Aim of the task => Only one stretch of the listing below is wanted. Give it again exactly, from the line with "Image resolution: width=1080" through the line with "Viewport: 1512px width, 788px height.".
━━━━━━━━━━
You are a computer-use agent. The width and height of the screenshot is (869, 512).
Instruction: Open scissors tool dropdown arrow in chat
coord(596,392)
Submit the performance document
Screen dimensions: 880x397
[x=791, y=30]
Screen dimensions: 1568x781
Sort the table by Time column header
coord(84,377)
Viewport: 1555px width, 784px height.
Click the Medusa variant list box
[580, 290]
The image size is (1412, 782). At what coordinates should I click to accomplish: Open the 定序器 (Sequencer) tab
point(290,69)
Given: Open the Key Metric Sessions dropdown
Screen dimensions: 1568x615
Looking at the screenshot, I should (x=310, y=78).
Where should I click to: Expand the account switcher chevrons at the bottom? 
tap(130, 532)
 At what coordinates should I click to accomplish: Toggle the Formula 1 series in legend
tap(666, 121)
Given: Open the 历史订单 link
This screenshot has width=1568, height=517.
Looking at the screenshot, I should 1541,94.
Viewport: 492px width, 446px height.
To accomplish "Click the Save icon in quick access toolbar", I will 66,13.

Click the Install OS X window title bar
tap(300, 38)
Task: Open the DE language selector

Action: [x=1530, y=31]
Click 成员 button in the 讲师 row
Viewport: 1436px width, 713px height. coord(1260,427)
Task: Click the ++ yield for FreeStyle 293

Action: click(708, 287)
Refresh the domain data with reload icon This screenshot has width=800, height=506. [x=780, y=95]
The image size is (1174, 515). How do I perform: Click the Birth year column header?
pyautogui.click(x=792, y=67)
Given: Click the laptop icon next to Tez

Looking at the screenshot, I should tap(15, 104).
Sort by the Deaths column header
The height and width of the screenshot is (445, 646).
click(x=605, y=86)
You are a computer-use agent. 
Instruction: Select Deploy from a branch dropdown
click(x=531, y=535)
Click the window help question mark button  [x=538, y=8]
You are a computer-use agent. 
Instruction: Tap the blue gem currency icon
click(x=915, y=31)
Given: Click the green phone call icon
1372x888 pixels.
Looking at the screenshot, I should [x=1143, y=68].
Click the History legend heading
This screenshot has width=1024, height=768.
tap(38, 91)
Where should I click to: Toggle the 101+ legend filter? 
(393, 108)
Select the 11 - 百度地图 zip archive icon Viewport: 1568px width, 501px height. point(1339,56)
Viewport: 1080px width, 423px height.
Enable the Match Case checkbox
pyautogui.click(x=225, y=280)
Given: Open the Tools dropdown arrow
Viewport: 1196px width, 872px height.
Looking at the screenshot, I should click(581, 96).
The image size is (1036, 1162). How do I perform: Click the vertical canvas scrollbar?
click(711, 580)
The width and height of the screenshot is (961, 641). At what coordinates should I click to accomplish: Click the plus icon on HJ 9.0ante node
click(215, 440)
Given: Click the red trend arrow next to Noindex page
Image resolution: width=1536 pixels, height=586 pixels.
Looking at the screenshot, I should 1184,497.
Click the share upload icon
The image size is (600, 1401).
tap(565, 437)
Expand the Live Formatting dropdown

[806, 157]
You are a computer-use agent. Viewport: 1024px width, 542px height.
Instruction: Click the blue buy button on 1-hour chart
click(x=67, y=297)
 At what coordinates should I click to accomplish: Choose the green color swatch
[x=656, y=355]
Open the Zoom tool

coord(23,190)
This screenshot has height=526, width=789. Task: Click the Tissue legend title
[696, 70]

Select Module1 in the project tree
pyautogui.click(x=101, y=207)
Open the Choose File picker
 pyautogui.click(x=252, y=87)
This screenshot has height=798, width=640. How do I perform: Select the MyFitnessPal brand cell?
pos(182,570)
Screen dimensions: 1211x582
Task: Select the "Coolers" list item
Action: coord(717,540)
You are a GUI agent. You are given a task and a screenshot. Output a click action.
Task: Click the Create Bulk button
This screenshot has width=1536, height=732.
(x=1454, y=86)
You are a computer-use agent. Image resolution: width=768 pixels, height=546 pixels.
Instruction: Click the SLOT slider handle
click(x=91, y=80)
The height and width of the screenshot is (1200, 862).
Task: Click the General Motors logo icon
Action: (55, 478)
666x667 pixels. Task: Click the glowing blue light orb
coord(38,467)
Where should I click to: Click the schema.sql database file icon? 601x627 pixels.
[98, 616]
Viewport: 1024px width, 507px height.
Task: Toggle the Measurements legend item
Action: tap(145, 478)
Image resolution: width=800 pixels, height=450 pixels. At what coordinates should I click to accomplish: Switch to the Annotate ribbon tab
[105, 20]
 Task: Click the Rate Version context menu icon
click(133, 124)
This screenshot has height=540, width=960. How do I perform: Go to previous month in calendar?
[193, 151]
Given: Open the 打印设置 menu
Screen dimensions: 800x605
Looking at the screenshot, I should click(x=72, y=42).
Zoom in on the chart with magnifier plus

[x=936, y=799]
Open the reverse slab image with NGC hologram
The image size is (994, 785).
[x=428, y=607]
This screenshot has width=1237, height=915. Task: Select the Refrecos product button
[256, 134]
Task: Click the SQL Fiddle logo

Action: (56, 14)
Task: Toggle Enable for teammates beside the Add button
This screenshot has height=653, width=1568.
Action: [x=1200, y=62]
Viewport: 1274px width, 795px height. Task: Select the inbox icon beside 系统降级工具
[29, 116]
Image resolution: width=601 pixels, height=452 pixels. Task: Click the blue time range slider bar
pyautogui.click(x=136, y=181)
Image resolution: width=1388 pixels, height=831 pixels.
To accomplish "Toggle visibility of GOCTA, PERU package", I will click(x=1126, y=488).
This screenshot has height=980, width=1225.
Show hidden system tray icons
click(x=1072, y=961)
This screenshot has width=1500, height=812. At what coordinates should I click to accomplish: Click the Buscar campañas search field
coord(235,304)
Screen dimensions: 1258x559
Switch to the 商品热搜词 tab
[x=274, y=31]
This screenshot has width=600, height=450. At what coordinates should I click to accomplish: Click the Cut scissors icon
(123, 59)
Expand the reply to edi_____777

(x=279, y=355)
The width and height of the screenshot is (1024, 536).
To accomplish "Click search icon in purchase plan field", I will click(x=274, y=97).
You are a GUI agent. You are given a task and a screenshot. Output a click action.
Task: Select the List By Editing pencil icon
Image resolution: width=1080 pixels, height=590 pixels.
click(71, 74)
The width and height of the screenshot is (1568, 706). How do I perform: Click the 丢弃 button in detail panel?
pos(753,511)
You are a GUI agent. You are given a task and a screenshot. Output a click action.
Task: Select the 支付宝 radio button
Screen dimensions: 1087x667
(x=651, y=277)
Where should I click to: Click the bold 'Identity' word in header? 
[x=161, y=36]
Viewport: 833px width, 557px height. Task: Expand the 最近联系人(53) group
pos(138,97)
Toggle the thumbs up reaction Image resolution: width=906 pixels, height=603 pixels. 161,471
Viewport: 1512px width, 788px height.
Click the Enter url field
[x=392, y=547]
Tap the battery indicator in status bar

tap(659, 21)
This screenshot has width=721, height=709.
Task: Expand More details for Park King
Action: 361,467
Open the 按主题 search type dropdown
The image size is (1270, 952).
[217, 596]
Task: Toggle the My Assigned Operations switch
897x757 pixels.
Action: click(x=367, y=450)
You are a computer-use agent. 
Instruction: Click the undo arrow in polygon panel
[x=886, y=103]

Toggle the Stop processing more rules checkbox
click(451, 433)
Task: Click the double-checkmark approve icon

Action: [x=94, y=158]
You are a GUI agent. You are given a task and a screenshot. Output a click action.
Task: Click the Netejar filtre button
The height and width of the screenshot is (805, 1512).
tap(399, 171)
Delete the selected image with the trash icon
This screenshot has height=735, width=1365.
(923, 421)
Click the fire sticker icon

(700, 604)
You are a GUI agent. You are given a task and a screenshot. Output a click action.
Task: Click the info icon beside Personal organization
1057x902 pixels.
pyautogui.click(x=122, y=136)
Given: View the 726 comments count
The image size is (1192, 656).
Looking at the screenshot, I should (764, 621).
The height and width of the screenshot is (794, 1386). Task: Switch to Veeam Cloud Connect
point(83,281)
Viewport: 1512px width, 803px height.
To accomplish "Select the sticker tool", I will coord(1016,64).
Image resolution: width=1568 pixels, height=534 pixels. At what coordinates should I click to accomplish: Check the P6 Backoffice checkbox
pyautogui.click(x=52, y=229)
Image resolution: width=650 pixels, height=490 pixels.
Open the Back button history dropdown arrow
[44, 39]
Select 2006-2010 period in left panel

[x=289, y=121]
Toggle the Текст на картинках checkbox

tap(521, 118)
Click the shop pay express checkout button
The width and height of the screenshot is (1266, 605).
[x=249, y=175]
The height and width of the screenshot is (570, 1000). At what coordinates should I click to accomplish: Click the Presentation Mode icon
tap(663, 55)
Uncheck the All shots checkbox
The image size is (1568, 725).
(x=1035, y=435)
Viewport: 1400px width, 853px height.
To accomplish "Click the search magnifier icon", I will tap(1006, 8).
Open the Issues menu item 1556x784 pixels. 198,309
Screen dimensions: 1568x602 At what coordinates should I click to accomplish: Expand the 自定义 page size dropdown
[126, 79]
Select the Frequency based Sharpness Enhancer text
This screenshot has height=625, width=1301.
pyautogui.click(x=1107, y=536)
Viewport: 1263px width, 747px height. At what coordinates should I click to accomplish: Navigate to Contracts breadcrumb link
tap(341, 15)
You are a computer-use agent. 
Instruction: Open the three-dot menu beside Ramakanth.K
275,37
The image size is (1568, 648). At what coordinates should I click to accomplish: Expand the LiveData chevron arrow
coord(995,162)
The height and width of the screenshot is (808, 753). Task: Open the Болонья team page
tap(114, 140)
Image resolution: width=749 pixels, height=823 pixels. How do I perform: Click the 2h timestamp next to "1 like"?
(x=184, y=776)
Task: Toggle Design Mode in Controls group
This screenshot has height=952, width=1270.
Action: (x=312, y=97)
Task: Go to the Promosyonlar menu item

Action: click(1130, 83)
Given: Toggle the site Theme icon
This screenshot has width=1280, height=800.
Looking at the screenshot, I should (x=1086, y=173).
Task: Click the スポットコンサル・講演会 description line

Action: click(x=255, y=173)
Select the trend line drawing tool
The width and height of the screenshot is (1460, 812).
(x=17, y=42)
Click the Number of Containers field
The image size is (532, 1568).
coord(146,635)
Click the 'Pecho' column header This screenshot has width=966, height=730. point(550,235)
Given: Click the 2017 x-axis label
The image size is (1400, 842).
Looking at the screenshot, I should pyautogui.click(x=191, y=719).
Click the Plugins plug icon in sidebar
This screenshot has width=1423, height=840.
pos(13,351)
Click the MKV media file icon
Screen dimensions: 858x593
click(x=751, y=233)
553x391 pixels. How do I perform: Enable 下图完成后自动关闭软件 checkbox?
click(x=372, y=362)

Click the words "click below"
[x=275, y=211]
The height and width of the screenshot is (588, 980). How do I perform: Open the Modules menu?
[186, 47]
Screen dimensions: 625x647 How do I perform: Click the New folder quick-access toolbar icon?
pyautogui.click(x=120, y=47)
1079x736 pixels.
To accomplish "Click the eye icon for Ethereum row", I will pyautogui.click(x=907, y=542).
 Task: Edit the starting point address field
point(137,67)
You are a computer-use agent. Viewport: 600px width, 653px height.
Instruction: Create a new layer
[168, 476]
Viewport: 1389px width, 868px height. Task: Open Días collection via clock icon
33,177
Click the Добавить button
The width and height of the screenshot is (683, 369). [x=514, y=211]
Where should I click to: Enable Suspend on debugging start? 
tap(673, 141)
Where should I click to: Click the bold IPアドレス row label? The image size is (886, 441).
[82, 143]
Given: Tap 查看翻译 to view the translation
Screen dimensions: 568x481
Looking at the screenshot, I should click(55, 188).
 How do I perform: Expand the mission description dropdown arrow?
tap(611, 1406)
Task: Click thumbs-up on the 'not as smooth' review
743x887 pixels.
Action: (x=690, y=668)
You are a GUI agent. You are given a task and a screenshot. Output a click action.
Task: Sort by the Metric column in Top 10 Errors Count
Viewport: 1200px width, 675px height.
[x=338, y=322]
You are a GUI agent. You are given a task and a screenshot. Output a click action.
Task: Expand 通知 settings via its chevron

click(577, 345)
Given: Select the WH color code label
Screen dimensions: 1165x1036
━━━━━━━━━━
Written answer =>
Image resolution: width=1080 pixels, height=590 pixels.
click(71, 74)
The width and height of the screenshot is (1568, 706). How do I perform: Click the 丢弃 button in detail panel?
pos(753,511)
You are a GUI agent. You are given a task and a screenshot. Output a click action.
Task: Select the 支付宝 radio button
Screen dimensions: 1087x667
(x=651, y=277)
Where should I click to: Click the bold 'Identity' word in header? 
[x=161, y=36]
Viewport: 833px width, 557px height. Task: Expand the 最近联系人(53) group
pos(138,97)
Toggle the thumbs up reaction Image resolution: width=906 pixels, height=603 pixels. 161,471
Viewport: 1512px width, 788px height.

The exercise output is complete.